眼瞼下垂は上まぶたが下がってくることで、眼を開けづらくなっている状態です。眼の真ん中の黒い部分(瞳孔)に上まぶたがかぶってしまうと、ものを見るときに邪魔になります。そのため、見えづらくなり、おでこの筋肉(前頭筋(ぜんとうきん))を使って眼を開けようとするために肩こりや頭痛につながることもありますし、おでこのしわが増えることもあります。
眼瞼下垂は先天性、後天性、偽性の3種類に分けられます。
生まれつき上まぶた(上眼瞼といいます)をあげる筋肉(眼瞼挙筋(がんけんきょきん))の働きが弱く、眼をしっかり開けられません。片側に起こることが多く、両側の場合も左右差があります。視力への影響もあり、眼科医と連携して治療時期を見極め、前頭筋つり上げ術といわれる手術を行います。自分の太ももの筋膜や人工組織を使い、まぶたと前頭筋をつなぐことで、働きの弱い眼瞼挙筋の代わりに前頭筋(おでこの筋肉)を使って目を開けられるようにする方法です。
+ + +
**作業指示 1:**
眼瞼下垂についての提示文から、「眼瞼下垂は上まぶたが下がって」で始まり「けられるようにする方法です。」で終わる部分を一字一句そのまま書き写してください。
**作業指示 2:**
眼瞼下垂についての提示文を、最後の文の後から書き継いでください。
+ + +
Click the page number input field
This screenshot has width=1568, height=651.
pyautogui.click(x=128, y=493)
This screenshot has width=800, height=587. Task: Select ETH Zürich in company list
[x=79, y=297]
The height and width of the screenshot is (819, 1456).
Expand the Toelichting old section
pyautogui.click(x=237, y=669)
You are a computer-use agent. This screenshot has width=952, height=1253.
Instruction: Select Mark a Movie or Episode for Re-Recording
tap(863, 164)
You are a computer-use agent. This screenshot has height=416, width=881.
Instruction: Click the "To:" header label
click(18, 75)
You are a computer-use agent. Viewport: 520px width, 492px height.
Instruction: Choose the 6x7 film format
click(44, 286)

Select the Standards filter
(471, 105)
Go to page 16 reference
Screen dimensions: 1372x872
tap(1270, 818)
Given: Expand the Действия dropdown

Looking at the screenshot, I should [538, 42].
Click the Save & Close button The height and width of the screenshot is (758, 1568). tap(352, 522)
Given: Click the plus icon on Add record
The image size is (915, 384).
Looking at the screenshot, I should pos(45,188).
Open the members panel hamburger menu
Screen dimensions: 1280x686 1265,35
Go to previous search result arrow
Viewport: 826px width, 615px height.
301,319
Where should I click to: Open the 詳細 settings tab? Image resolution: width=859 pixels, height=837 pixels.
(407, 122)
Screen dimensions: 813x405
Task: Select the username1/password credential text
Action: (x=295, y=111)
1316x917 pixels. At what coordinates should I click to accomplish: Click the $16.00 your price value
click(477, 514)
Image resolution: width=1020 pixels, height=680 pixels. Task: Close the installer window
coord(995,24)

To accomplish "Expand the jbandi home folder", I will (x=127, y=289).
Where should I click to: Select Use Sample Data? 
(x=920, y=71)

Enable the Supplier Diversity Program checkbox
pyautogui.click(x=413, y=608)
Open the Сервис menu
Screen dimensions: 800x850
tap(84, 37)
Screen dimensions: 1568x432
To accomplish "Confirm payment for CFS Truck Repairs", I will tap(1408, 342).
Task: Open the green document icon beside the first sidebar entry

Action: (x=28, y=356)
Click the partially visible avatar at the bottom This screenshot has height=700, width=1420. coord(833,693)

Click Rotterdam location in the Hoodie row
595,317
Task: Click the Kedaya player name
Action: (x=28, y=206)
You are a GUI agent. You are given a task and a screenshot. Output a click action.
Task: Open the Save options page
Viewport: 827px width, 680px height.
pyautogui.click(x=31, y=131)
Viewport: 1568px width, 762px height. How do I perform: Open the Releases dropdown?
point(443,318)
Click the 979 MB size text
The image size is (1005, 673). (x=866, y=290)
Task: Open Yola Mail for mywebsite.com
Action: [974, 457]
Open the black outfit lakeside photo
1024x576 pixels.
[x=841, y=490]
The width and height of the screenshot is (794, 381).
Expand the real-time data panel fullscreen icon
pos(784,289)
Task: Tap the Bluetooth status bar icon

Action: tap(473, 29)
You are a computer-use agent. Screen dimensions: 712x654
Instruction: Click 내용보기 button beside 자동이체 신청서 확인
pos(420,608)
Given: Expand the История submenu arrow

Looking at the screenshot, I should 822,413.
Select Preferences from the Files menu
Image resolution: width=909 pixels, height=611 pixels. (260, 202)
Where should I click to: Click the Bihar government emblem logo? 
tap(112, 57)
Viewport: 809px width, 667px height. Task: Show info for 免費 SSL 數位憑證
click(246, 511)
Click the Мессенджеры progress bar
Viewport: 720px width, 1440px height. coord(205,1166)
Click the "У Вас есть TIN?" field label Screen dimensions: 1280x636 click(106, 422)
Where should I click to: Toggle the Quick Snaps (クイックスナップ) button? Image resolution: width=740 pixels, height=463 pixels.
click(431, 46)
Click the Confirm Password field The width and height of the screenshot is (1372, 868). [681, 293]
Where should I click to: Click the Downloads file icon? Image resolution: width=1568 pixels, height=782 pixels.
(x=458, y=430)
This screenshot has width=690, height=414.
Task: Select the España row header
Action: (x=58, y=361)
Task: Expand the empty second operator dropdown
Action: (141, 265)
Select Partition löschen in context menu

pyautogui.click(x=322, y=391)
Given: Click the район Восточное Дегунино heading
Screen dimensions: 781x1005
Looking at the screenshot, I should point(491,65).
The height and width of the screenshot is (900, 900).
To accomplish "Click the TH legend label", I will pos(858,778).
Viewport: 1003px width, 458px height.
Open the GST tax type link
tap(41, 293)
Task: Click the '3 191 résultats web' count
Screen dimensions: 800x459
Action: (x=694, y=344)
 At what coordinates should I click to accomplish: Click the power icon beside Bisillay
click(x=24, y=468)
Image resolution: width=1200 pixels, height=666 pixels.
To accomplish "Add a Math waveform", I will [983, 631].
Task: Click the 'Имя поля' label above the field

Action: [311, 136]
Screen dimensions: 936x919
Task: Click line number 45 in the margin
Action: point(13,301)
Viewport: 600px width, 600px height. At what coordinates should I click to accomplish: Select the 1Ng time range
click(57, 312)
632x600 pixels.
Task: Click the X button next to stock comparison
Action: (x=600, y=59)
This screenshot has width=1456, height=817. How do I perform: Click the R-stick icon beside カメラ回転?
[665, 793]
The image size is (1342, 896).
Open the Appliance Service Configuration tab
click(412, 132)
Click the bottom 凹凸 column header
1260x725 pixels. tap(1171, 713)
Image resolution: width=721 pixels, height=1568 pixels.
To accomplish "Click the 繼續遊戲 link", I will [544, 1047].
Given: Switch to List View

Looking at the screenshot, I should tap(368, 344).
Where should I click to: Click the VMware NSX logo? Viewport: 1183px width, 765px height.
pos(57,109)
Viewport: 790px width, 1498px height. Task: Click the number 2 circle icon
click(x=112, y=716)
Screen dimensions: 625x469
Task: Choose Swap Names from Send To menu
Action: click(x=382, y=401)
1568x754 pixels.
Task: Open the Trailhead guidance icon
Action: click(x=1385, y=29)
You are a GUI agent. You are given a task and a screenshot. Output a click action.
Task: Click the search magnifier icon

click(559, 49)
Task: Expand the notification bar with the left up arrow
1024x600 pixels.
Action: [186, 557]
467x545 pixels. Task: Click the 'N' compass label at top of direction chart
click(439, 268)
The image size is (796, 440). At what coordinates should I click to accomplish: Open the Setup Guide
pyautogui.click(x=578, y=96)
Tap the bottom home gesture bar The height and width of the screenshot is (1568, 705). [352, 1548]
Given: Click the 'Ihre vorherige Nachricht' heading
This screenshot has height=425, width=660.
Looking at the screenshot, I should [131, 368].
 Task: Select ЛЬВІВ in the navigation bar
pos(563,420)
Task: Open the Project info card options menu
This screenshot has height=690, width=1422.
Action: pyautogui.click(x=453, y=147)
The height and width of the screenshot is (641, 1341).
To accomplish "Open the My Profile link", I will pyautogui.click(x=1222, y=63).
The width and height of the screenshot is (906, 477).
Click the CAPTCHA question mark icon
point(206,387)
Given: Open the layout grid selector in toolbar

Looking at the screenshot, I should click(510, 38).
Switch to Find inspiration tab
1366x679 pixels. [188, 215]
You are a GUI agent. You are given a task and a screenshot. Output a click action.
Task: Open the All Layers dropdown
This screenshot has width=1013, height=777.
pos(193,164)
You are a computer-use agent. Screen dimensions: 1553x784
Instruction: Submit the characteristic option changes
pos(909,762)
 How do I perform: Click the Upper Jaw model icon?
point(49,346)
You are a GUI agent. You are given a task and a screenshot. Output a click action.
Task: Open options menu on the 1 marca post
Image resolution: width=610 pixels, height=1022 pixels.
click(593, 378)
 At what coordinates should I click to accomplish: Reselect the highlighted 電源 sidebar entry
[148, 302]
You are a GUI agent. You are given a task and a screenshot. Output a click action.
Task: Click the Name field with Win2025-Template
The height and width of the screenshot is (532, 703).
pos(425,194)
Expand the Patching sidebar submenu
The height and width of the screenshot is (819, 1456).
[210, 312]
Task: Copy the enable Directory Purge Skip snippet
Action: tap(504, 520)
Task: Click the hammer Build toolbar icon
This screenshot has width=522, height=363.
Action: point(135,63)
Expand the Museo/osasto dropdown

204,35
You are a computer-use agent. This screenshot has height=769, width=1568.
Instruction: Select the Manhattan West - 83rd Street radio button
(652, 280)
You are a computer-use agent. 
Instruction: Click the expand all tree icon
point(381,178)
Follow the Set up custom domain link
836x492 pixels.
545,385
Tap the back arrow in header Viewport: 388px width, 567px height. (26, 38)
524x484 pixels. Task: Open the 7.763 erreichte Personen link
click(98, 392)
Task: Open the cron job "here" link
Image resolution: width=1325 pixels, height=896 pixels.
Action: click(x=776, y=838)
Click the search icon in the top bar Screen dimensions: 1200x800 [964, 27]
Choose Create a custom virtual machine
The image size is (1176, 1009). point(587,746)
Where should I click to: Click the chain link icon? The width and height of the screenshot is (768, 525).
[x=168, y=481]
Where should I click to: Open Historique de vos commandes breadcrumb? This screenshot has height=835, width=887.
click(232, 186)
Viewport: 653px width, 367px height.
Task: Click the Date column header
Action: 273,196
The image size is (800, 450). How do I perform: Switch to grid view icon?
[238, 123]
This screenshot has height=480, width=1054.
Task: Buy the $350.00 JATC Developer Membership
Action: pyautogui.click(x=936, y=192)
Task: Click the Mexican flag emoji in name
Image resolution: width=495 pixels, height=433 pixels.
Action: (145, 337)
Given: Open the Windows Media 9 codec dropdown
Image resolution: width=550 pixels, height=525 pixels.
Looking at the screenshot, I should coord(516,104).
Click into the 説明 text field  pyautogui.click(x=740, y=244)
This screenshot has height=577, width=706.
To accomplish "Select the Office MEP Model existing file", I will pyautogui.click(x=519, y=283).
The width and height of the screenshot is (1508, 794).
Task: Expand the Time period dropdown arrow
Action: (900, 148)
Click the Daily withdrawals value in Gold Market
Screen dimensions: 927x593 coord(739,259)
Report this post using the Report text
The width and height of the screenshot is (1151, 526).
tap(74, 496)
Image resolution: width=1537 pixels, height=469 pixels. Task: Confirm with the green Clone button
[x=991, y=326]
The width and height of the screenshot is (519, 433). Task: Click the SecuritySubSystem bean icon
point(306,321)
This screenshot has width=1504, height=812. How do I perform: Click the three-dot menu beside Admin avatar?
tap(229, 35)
+ + +
**回答 1:**
眼瞼下垂は上まぶたが下がってくることで、眼を開けづらくなっている状態です。眼の真ん中の黒い部分(瞳孔)に上まぶたがかぶってしまうと、ものを見るときに邪魔になります。そのため、見えづらくなり、おでこの筋肉(前頭筋(ぜんとうきん))を使って眼を開けようとするために肩こりや頭痛につながることもありますし、おでこのしわが増えることもあります。
眼瞼下垂は先天性、後天性、偽性の3種類に分けられます。
生まれつき上まぶた(上眼瞼といいます)をあげる筋肉(眼瞼挙筋(がんけんきょきん))の働きが弱く、眼をしっかり開けられません。片側に起こることが多く、両側の場合も左右差があります。視力への影響もあり、眼科医と連携して治療時期を見極め、前頭筋つり上げ術といわれる手術を行います。自分の太ももの筋膜や人工組織を使い、まぶたと前頭筋をつなぐことで、働きの弱い眼瞼挙筋の代わりに前頭筋(おでこの筋肉)を使って目を開けられるようにする方法です。

**回答 2:**
年齢とともに徐々に上まぶたが上がりにくくなるもので、原因としては眼瞼挙筋(がんけんきょきん)腱(けん)膜(まく)と呼ばれる部分がゆるんでしまう腱膜性眼瞼下垂症と呼ばれるものがほとんどです。眼瞼挙筋腱膜は加齢やコンタクトレンズの長期使用、眼をこすることなどでゆるむと考えられています。ただ、脳梗塞などによる神経麻痺や重症筋無力症といった疾患が潜んでいることもあるため、他院を受診していただくこともあります。腱膜性眼瞼下垂症に対しては、『眼瞼挙(がんけんきょ)筋前転術(きんぜんてんじゅつ)』といわれる方法で眼瞼挙筋や眼瞼挙筋腱膜をしっかりとまぶたの硬いところ(瞼板(けんばん))に縫い付ける手術を行います。筋肉の力がほとんどない場合は、先天性の場合と同様に代用組織の移植が必要となります。
上まぶた自体には問題がないのに下がったように見える状態です。まぶたの皮膚がゆるんで垂れてくる皮膚弛緩症の他に、眼の周りの筋肉が痙攣したり(眼瞼けいれん)、周囲の組織の委縮による眼球陥凹などがみられます。このうち、皮膚弛緩症に対し、眉毛の下や二重の線にあわせて余った皮膚を切り取る『余剰皮膚切除術』を行います。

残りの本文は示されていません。